Collected data entries:
════════

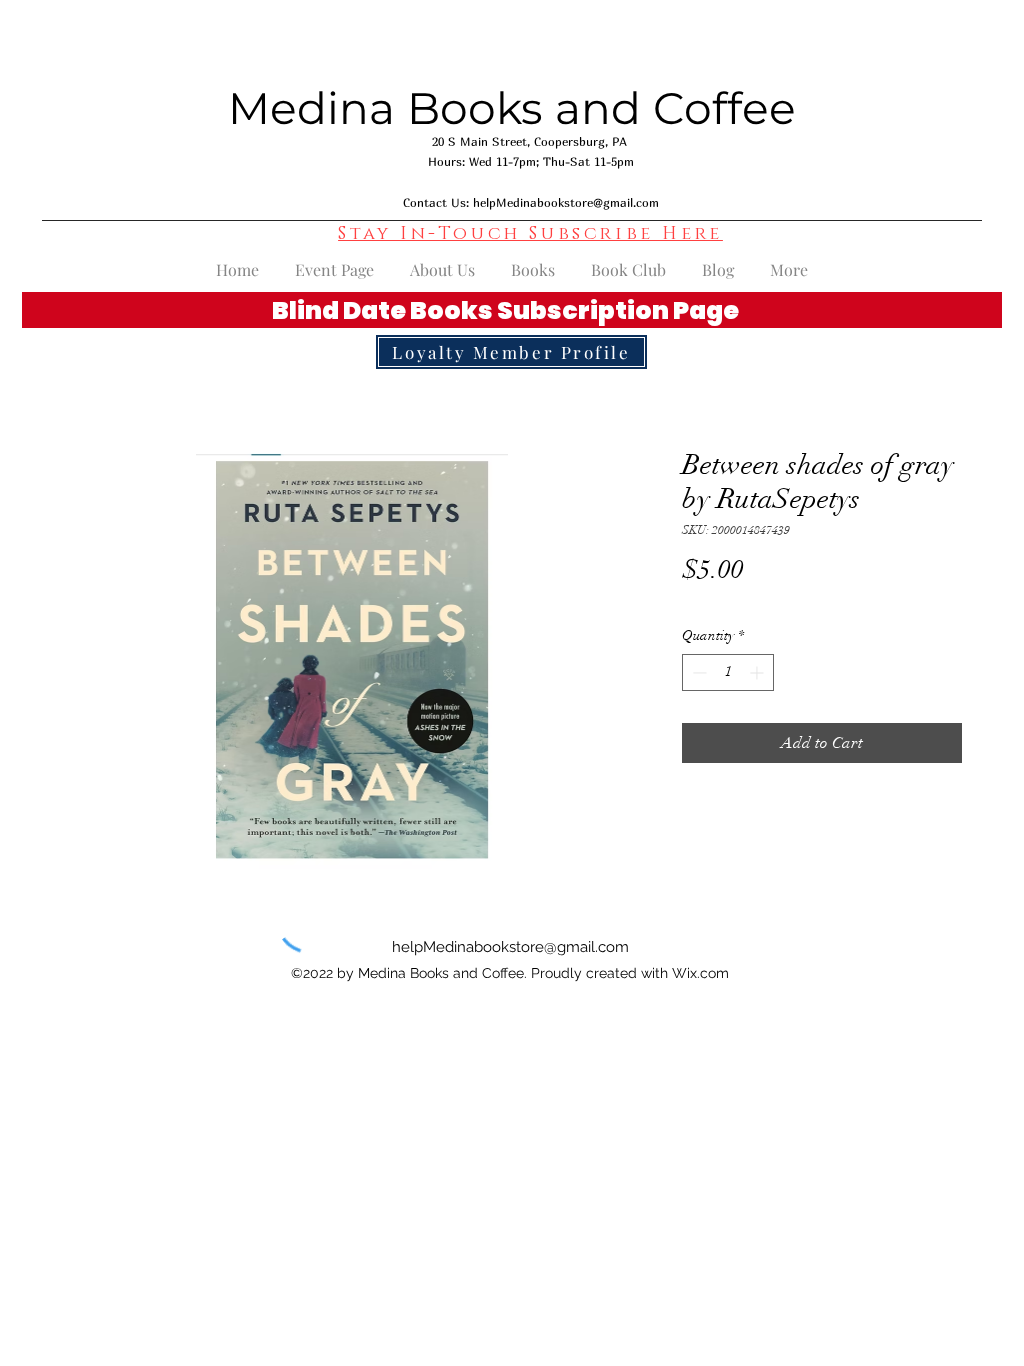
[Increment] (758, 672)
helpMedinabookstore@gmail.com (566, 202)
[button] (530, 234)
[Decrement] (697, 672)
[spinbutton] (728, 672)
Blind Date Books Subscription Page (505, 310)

════════

Task description: Leaving aside the images, write out the entries above word for word.

Result below:
[Increment] (758, 672)
helpMedinabookstore@gmail.com (566, 202)
[button] (530, 234)
[Decrement] (697, 672)
[spinbutton] (728, 672)
Blind Date Books Subscription Page (505, 310)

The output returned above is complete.